Alla vigilia del voto decisivo che domani, 6 febbraio, vedrà gli Stati membri dell’Unione Europea esprimersi sulla direttiva Single-Use Plastics (SUP), l’industria italiana del riciclo delle materie plastiche, in particolare del PET, lancia l’ultimo appello per evitare il collasso. Assorimap, l’associazione che riunisce i riciclatori nazionali, ha chiesto al governo italiano di farsi portavoce di una strategia che rimetta al centro la produzione continentale rispetto alle importazioni incontrollate da paesi extra-UE.
Il pressing politico
In una lettera inviata al Ministero dell’Ambiente, il presidente di Assorimap, Walter Regis (nella foto), ha tracciato un percorso vincolante per salvaguardare gli investimenti nazionali. La proposta dell’associazione si articola su un principio di priorità e reciprocità: l’Italia dovrebbe spingere affinché, in una prima fase, venga riconosciuta come “plastica riciclata” valida per gli obiettivi europei esclusivamente quella lavorata all’interno dei confini dell’Unione. Solo in un secondo momento si potrebbe aprire al materiale importato, ma a patto che questo rispetti criteri ambientali, sanitari e di tracciabilità rigorosamente equivalenti a quelli vigenti nei nostri stabilimenti.

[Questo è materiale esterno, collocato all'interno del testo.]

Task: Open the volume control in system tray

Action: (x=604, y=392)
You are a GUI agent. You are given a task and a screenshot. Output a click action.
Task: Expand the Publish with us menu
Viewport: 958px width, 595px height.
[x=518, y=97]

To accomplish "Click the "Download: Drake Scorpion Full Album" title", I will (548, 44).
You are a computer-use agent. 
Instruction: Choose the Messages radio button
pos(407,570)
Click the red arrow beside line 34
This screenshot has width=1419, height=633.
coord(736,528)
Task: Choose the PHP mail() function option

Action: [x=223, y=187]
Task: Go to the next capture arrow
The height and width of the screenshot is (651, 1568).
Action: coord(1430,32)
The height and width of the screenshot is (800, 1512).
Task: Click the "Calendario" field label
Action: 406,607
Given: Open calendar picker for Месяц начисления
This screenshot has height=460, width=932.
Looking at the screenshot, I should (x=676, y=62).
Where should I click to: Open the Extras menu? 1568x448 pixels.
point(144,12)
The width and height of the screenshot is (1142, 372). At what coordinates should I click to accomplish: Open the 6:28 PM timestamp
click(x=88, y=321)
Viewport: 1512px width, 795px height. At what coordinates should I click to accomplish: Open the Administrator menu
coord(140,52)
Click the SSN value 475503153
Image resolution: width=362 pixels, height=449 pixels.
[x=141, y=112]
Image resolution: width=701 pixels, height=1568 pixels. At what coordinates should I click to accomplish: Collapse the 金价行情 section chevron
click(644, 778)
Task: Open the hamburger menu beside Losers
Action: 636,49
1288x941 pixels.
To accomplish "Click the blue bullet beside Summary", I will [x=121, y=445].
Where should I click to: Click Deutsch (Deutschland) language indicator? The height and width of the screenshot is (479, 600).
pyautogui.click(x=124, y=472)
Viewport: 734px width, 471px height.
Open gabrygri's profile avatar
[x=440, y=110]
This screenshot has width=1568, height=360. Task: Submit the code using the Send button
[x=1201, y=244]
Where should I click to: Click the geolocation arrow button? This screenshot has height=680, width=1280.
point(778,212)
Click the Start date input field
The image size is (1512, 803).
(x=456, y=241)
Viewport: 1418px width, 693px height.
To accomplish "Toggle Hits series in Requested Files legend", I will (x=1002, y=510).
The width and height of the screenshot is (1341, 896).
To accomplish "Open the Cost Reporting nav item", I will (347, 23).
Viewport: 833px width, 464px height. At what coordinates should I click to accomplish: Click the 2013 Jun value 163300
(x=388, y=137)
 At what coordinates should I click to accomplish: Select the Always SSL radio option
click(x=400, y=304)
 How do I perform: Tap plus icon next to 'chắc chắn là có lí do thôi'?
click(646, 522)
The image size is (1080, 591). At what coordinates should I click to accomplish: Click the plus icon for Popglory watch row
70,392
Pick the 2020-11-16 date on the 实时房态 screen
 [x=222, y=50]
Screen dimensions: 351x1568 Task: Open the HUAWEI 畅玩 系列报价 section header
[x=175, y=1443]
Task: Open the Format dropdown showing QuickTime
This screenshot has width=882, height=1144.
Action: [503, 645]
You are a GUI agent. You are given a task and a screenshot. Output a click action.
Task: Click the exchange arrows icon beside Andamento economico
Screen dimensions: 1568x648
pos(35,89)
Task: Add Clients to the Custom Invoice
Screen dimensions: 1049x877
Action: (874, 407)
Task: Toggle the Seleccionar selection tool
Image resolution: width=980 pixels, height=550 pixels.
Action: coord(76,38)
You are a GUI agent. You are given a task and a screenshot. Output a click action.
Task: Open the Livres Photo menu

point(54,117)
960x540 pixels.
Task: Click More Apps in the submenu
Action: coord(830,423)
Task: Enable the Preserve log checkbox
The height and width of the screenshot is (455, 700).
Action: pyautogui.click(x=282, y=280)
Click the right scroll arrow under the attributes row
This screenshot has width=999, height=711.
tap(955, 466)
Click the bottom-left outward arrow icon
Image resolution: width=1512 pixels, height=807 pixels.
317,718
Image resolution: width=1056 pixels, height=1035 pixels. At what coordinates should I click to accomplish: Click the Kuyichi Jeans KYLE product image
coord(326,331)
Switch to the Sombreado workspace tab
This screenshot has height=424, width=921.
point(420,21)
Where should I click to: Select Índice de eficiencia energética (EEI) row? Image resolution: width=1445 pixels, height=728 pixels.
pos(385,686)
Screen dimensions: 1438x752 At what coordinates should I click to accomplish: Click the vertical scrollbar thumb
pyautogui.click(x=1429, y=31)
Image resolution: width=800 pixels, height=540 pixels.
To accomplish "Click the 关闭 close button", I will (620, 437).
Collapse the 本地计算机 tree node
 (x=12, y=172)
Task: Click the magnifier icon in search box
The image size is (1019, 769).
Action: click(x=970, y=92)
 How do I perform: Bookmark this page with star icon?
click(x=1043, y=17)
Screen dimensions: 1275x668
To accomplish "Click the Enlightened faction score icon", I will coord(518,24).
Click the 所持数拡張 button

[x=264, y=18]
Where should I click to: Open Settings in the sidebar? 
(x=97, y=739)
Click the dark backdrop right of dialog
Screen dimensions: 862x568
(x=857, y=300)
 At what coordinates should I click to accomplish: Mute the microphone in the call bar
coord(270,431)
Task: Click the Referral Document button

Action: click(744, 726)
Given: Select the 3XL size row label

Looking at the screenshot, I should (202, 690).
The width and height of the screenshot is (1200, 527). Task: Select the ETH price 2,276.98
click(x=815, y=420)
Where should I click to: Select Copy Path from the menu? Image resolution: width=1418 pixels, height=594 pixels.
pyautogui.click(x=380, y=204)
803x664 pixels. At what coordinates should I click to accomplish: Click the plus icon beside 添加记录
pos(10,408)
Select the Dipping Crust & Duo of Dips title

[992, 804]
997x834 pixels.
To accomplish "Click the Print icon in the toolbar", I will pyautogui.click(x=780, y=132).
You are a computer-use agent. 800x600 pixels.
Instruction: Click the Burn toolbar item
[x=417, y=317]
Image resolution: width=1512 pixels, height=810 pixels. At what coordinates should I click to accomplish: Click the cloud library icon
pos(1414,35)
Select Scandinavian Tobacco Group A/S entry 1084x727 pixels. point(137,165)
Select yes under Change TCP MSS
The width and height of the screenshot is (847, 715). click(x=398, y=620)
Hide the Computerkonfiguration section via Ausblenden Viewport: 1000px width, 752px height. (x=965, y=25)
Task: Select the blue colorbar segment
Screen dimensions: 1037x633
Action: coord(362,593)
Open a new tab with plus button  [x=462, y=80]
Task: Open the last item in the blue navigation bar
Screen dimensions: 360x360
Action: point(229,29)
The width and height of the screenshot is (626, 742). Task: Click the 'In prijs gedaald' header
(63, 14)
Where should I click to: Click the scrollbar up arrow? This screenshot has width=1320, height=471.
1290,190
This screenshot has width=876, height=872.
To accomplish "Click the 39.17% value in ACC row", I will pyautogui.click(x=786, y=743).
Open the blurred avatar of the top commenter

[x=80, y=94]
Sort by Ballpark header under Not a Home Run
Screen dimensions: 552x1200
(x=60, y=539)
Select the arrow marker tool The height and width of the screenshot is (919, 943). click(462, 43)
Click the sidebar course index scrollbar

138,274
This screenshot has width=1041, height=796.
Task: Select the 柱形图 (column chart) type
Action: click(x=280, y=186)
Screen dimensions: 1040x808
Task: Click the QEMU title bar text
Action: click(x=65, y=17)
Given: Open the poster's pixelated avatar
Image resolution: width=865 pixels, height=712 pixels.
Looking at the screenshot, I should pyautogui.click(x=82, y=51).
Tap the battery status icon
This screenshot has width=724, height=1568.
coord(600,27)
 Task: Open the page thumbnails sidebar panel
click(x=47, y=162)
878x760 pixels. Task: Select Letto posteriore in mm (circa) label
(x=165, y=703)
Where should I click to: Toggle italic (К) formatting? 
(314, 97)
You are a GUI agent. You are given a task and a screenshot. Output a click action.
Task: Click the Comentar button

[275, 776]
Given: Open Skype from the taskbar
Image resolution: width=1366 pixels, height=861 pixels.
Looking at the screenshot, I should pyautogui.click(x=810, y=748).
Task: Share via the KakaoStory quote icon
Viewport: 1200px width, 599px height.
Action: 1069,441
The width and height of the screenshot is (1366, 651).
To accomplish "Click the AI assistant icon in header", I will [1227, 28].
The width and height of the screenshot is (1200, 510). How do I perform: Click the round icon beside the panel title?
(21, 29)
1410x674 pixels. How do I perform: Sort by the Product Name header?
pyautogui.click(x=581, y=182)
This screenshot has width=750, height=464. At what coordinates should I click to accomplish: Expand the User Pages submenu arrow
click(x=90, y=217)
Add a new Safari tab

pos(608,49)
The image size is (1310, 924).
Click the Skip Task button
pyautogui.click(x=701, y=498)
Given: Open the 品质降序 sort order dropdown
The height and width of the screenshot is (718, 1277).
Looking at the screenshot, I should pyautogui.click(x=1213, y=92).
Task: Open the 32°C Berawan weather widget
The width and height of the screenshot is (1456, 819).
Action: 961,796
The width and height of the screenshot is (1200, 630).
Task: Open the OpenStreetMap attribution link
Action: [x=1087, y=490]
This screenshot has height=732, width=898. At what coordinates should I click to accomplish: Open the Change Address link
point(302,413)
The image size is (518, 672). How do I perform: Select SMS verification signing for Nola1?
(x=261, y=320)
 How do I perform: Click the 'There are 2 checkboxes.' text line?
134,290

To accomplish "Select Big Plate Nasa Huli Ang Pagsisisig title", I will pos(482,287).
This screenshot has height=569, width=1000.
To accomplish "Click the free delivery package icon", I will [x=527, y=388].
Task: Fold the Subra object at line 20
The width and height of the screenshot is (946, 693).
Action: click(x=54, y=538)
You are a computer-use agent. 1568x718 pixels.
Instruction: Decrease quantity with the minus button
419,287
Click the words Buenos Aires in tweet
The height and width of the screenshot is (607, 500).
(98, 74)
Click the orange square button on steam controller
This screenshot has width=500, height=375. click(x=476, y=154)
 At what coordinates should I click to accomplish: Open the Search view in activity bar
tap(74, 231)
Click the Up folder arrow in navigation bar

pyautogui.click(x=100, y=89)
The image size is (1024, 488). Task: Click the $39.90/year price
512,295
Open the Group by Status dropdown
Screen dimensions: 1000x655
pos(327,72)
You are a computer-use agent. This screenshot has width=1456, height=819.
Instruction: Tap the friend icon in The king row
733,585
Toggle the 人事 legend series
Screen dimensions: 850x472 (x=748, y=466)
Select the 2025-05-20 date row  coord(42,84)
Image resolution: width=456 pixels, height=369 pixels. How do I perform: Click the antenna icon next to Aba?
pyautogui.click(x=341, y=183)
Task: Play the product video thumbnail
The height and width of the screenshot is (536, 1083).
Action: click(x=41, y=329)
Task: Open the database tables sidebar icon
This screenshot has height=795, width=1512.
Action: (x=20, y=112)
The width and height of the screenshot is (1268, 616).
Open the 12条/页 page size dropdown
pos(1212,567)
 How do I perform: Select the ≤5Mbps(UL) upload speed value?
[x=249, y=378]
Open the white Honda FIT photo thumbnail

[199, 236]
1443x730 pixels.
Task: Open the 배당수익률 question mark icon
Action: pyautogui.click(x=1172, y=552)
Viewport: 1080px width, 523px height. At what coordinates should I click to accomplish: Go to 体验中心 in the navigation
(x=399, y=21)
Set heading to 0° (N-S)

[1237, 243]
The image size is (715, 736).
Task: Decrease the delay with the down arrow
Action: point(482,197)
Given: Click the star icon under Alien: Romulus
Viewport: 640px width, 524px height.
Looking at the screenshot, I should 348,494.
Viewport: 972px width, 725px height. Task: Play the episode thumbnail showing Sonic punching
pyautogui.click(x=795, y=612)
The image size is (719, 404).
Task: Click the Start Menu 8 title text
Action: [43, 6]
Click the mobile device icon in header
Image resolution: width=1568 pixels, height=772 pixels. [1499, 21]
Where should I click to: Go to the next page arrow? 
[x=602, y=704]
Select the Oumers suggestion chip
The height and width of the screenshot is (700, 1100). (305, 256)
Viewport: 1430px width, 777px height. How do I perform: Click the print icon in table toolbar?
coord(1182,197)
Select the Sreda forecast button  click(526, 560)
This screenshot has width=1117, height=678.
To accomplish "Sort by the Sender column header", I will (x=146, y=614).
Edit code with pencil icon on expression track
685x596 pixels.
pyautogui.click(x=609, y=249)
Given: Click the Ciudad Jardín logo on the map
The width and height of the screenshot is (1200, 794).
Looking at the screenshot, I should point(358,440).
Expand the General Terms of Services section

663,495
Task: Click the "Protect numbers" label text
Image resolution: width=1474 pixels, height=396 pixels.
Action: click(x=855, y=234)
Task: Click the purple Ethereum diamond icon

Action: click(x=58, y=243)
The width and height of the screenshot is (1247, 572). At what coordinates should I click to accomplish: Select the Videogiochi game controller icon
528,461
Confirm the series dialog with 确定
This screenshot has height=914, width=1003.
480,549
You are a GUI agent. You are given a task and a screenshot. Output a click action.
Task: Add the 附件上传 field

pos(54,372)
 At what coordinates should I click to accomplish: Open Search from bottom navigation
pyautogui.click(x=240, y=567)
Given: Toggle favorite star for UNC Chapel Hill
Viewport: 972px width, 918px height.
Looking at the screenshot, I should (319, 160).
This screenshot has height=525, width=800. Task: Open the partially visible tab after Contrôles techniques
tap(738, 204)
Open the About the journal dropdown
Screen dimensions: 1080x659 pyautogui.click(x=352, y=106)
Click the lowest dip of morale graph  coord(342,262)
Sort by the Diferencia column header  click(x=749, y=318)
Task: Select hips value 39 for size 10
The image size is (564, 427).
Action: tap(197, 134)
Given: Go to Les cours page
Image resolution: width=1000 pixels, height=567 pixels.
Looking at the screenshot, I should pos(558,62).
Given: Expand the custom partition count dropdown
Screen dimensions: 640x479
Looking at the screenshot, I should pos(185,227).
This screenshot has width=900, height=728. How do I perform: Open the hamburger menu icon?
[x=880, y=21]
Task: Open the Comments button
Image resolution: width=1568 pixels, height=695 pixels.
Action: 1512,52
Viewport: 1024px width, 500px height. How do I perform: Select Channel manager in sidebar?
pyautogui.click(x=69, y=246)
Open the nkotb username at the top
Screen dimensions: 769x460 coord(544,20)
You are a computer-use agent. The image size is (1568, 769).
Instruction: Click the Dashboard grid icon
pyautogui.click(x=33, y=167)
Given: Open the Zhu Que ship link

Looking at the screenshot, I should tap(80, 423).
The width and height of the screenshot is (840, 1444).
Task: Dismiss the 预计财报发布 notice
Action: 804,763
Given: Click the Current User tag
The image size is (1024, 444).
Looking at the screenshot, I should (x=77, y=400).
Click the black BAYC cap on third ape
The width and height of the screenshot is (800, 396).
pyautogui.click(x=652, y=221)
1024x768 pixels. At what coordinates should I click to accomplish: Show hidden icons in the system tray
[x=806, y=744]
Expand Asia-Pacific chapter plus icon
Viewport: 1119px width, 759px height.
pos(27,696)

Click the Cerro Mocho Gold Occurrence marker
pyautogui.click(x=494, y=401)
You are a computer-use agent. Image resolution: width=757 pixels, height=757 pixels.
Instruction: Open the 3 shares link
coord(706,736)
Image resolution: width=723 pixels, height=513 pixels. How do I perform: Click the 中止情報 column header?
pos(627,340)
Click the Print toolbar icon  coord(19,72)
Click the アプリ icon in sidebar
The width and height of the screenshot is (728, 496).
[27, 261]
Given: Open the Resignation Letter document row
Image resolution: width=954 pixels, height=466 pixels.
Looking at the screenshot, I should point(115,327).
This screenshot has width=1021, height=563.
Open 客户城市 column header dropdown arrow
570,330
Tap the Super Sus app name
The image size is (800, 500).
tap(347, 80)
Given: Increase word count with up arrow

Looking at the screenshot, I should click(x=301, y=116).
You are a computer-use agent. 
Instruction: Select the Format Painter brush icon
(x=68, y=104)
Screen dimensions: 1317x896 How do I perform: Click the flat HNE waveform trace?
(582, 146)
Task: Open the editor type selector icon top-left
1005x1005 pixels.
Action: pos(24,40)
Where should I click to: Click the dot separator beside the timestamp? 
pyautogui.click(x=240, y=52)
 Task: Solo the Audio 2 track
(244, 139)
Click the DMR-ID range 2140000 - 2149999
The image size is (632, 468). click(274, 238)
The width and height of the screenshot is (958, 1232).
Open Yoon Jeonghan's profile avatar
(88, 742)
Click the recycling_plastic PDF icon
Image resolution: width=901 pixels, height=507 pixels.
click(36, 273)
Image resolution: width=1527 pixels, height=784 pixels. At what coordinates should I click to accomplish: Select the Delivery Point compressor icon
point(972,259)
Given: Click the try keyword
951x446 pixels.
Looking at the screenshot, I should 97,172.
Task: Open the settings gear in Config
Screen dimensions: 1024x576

I numeri della crisi del riciclo del PET
Il grido d’allarme di Assorimap poggia su fondamenta drammatiche, suffragate dai dati di Plastics Recyclers Europe. Negli ultimi tre anni, il settore ha assistito alla chiusura di ben cinquanta impianti di riciclo in tutto il continente, con un’accelerazione preoccupante nel corso del 2025, anno in cui la capacità produttiva persa è quasi triplicata rispetto al 2023.
Il comparto del riciclo del PET, fondamentale per la filiera delle bevande, è il più colpito, rappresentando da solo oltre un quinto di questo tracollo industriale. È un paradosso tutto europeo: mentre la capacità installata di 3,2 milioni di tonnellate sarebbe teoricamente sufficiente a coprire quasi l’intero fabbisogno di bottiglie immesse sul mercato, le aziende chiudono perché messe all’angolo dal dumping dei prezzi esteri.
Il rischio della delocalizzazione verde
Per Assorimap, la posta in gioco domani a Bruxelles non riguarda solo i bilanci aziendali, ma la stessa credibilità della transizione ecologica europea. Un voto contrario alla protezione della filiera interna significherebbe, nei fatti, accettare la delocalizzazione di un settore strategico.
Senza garanzie sulla tracciabilità e sulla qualità alimentare del polimero riciclato, l’Europa rischierebbe di vanificare dieci anni di investimenti nell’economia circolare, scivolando in una pericolosa dipendenza dall’estero proprio per il raggiungimento dei propri obiettivi “green”.